Posted by artradar on October 21, 2008


MUSEUM ACQUISITIONS

Acquired as a gift by The Outset /Frieze Art Fair Fund to benefit the Tate Collection:
Akram Zaatari born 1966
Nature Morte, 2008
Video projection
11 minutes
Dimensions variable
Ed 2/5 + 1 AP
Galerie Sfeir-Semler, Hamburg
Akram Zaatari is a video artist and curator who lives and works in Beirut. Author of more than 30 videos, and video installations, Zaatari has been exploring issues pertinent to Lebanese postwar condition, particularly the mediation of territorial conflicts and wars through television.
Each year, two prominent international curators are invited to work alongside Tate curators to select works. This year, the international curators were Thelma Golden (Director and Chief Curator at The Studio Museum in Harlem) and Sabine Breitwieser (independent curator and General Secretary of CIMAM).

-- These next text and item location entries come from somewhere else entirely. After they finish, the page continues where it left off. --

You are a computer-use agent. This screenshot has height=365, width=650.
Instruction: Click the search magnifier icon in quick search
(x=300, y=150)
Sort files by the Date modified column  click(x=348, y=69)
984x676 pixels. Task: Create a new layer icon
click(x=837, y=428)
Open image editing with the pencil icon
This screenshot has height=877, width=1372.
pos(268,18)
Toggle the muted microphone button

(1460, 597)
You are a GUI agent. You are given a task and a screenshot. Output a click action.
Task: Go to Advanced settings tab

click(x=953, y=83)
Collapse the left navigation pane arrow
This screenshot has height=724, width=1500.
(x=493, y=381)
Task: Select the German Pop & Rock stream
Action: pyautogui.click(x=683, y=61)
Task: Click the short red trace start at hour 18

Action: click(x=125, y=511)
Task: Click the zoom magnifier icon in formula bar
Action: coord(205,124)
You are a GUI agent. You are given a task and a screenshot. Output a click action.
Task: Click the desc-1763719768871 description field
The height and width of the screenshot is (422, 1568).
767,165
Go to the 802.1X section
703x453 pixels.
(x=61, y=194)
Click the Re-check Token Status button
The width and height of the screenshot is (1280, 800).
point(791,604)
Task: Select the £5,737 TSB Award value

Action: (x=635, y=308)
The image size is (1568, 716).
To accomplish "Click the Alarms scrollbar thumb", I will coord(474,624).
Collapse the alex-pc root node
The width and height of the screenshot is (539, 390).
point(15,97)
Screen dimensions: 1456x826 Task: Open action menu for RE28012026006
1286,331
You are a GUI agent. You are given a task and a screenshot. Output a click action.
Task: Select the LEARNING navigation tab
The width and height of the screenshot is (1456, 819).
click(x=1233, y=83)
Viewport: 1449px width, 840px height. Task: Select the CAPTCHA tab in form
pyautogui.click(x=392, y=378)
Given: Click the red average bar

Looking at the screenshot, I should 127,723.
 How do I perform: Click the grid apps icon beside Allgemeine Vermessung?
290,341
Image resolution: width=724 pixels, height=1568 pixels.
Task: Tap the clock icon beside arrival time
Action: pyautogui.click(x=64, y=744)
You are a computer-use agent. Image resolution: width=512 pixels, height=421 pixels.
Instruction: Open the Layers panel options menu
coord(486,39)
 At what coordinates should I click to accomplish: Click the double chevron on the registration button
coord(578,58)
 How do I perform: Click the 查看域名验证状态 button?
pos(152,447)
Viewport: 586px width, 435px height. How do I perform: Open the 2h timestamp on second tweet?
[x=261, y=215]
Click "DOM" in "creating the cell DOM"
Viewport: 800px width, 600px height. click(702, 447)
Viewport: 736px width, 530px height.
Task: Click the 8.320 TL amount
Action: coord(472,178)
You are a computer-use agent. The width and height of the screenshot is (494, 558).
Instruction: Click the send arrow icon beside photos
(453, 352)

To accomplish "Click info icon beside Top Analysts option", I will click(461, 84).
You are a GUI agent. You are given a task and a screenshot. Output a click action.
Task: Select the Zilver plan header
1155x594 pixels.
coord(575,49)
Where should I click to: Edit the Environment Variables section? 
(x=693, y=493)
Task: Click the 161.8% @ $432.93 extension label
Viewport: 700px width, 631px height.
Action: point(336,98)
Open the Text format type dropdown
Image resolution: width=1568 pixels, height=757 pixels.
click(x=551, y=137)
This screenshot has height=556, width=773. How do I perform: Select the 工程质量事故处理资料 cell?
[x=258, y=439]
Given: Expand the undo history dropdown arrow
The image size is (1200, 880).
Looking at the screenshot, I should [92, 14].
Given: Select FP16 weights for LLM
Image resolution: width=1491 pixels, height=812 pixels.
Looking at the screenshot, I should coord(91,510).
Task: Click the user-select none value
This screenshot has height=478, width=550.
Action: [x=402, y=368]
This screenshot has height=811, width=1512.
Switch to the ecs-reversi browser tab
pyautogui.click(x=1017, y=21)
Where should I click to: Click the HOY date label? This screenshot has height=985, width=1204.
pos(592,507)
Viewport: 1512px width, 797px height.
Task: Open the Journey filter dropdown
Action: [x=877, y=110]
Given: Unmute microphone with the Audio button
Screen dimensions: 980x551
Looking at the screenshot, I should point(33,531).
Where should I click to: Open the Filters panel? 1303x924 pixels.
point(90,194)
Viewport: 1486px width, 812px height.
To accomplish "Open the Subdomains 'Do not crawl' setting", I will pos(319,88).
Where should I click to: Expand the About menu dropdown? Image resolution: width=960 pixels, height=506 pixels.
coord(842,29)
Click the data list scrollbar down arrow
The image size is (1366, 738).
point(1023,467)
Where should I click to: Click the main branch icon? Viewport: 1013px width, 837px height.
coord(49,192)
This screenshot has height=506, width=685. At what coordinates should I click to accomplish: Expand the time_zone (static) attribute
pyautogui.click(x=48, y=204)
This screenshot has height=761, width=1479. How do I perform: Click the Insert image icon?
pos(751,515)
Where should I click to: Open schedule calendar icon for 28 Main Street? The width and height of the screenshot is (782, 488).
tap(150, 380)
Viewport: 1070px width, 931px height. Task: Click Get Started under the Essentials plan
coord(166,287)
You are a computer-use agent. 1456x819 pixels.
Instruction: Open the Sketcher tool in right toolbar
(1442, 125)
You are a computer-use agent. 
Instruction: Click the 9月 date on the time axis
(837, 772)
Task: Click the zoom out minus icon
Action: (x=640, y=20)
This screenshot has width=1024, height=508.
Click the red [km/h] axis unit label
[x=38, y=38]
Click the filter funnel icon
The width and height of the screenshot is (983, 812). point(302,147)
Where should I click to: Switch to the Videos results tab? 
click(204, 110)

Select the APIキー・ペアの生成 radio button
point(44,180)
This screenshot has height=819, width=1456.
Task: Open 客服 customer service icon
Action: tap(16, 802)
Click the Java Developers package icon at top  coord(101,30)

The Fund is organised by Outset which was founded in 2003 as a philanthropic organisation dedicated to supporting new art. The charity focuses on raising private funding from its supporters and trustees for public museums, galleries and art projects.

With Tate’s annual government funding for its acquisitions effectively frozen since 1982, and now worth a small proportion of its original value, the Fund helps provide a much needed contribution towards Tate’s ongoing campaign to develop its Collection. A significant number of works acquired through the Fund are currently on display at Tate Modern.